Pislikler
Baskı altında birşeylerden vazgeçmek, birşeyleri öyle değil böyle yapmak veya hiç yapmamak, insan haysiyetinin bir kenarda, ezile büzüle de olsa korunmasına fırsat verir. Pisliğe gönüllü iştirak bambaşka şey. Peki, enayice görünse de sormak isterim: Her türlü pisliğin böyle çabucak benimsenmesi nedendir?
Bugünün (16 Mart), eziyet ve rezillikle dolu uzaklaşmış-yakın tarihimizden yine kanlı, yine berbat bir günün yıldönümü olması vesilesiyle, film izleme önerisi yaparak başlamak istiyorum. (Mubi platformundan izleyebilecekler belki başkalarına da izleme şansı verebilirler.) Enis Rıza ile Ebru Şeremetli’nin elinden çıkma “Hatırlamak… On Altı Mart” belgeseli, özellikle şu mâhut “12 Eylül öncesi” denen dönemin belli başlı ana hatlarını bilmeyenler için âdetâ “Türkiye Bir Nedir” dersine giriş mahiyetinde. Katliamlar neden nasıl planlanıyor, kimler eliyle nasıl uygulanıyor, icap ettiğinde katiller nasıl ortadan kaldırılıyor, kazara birileri bir yerde devletle ilişkili olarak “katil” sıfatını dile dökerse niye birileri yaralarına çomak batırılmış gibi hışımla ayağa fırlıyor… 16 Mart’la dönülen virajdan itibaren işlenen seri ve sistematik cinayetler bir planın pürüzsüzce uygulanmasından ibaret değil mi? Ülkenin yönetim pratiği konusunda hızlandırılmış kurs niteliğinde, 16 Mart Beyazıt Katliamı’nın ayrıntıları ile sonradan yaşananlara dair aktarılan gözlem ve tesbitler. Yaşayanlar anlatıyor, filmi yapan belgesel sinemacı arkadaşlarımız derleyip toparlayıp sunuyorlar. Anlaşılmayacak hiçbir şey yok, dönemin hem ruhuna hem karanlığına dair çok şey var. “Ay aman, içimi karartamam!” diyenleri, günümüzün karanlığındaki ve hayatımızın giderek kararmasındaki paylarını hatırlayarak yüzlerini hakikate çevirmeye çağırmış olayım, bu izleme önerisiyle. Devlet görevlilerinin önce yardımı, bilahare koruyup kollamalarıyla gerçekleşmiş bu tür katliamlarla hesaplaşılmadığı için bugün bu haldeyiz.
Diyeceksiniz ki, muhterem okurlar, özellikle gençler -yani hâlâ yazı mazı okuyanlar-, n’olmuş ki 16 Mart’ta?

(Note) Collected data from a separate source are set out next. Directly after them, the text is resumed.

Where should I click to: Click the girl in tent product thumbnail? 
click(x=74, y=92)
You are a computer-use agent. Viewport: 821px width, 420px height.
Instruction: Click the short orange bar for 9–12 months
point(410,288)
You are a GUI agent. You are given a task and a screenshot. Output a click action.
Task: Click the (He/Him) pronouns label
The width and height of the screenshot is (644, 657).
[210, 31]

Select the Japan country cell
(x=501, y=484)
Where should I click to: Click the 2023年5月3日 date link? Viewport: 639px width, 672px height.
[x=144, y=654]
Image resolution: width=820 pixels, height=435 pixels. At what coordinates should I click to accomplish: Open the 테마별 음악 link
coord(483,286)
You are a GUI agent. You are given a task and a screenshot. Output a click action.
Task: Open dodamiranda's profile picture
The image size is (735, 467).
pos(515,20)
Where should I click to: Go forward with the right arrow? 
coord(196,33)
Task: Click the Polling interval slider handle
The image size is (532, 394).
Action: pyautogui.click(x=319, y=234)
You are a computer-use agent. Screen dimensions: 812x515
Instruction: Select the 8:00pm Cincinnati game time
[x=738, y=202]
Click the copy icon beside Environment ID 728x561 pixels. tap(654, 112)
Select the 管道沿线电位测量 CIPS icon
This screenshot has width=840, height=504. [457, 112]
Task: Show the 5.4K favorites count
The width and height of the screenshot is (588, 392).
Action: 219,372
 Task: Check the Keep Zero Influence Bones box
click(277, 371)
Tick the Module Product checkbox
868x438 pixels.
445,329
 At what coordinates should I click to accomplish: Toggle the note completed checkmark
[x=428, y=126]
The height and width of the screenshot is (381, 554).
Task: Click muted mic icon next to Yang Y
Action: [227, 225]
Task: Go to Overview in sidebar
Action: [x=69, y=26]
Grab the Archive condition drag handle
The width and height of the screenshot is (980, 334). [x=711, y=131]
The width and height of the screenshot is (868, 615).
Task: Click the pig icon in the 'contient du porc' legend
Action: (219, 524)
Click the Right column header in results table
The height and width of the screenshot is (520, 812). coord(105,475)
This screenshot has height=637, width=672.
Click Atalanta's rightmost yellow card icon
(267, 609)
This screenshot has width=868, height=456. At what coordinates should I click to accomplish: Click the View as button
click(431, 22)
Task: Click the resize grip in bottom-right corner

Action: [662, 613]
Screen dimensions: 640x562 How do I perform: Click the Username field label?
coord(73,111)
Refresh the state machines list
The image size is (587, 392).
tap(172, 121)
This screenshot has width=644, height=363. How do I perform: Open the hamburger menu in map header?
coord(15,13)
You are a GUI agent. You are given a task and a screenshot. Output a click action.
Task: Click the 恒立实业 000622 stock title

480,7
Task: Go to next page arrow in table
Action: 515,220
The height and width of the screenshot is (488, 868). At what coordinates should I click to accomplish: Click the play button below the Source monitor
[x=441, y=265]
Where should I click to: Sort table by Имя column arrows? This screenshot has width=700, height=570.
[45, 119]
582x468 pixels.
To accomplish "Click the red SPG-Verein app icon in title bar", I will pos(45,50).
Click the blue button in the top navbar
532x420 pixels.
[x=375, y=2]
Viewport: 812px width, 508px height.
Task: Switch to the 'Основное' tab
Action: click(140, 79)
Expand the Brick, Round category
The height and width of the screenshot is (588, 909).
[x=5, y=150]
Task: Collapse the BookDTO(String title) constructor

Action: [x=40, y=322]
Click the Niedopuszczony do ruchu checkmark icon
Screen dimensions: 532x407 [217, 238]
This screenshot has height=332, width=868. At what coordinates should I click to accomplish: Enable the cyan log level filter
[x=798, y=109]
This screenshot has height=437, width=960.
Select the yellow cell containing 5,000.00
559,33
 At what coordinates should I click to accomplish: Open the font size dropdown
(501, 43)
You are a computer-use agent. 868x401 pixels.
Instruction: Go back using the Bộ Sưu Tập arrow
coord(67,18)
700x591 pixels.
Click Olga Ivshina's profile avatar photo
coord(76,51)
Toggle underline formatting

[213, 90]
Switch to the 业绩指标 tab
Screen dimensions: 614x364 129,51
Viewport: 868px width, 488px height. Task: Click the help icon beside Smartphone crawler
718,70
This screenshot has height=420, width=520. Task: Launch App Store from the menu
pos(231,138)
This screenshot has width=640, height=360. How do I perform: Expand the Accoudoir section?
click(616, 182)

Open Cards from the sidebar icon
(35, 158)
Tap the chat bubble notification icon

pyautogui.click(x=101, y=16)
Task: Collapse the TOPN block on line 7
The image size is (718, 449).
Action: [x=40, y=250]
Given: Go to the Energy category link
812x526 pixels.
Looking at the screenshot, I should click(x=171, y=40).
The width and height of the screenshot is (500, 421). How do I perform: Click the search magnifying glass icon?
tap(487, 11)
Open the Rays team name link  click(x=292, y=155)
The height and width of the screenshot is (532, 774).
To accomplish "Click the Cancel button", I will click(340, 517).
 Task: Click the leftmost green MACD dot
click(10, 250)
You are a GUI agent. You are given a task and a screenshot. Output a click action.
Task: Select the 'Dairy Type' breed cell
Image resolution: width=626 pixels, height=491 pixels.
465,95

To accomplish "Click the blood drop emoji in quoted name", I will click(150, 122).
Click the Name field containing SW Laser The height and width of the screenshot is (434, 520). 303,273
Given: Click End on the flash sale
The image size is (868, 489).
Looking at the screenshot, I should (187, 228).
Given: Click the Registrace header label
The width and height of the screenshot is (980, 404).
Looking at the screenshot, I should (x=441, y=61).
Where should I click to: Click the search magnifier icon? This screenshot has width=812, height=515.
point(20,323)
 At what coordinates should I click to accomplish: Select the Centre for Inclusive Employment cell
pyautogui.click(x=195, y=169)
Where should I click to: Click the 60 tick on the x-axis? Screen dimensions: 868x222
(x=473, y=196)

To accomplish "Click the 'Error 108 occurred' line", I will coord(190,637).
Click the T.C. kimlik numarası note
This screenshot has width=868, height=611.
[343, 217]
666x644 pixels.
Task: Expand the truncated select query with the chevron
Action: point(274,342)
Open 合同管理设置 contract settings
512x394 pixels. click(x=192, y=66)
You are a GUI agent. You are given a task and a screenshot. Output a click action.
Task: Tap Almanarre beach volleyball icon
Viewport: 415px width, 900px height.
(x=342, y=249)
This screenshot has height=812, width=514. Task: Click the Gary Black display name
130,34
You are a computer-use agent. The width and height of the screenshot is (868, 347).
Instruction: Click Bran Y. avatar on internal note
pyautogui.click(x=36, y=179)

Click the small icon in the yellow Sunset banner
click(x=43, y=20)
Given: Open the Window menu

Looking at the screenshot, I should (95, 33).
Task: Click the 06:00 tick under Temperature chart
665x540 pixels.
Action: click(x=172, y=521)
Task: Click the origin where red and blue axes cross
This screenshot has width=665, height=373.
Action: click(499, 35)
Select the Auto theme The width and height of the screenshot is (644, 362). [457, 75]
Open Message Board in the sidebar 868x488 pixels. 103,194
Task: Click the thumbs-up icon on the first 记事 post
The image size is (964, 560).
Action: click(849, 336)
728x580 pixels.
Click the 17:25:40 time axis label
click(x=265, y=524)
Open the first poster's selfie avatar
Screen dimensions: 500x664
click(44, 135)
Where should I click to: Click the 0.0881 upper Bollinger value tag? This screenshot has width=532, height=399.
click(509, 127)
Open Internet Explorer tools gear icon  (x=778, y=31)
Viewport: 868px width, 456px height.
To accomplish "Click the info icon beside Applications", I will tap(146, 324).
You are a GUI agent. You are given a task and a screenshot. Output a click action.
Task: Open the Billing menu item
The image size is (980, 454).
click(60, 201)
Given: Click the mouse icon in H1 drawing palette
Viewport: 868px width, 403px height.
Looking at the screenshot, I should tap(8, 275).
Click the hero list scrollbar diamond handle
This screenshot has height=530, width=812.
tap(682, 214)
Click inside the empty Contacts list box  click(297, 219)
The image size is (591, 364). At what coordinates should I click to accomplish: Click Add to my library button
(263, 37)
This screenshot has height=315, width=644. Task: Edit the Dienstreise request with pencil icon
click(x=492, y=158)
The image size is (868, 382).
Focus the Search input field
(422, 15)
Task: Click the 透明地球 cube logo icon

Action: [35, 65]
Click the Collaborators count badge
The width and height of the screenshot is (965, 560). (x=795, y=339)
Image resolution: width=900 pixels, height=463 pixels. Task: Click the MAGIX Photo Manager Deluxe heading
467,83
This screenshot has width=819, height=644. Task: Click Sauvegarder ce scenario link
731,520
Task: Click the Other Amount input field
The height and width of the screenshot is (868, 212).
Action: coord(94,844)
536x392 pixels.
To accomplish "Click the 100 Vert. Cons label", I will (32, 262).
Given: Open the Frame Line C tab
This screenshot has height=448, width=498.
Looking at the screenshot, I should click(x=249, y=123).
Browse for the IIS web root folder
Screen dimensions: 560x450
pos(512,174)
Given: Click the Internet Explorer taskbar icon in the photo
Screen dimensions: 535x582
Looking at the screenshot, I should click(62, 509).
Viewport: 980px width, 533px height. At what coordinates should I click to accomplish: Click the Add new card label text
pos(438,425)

Önemli bişey değil, canım. Öldürülmesi mübah birileri öldürüldü sadece. Bütün saldırılara, tezgâhlara rağmen faşistlerin mutlak hakimiyetinin tesis edilemediği İstanbul Üniversitesi’nden meydana yürüyen solcu öğrenci grubunun üzerine bomba atıldı, yedi genç can verdi, kırktan fazla insan yaralandı. 1978 yılında. Eskiden yani. Düşünün, cep telefonu bile yoktu! Maymundan insana yeni geçiyorduk filan, o zamanlar yani, çok eski…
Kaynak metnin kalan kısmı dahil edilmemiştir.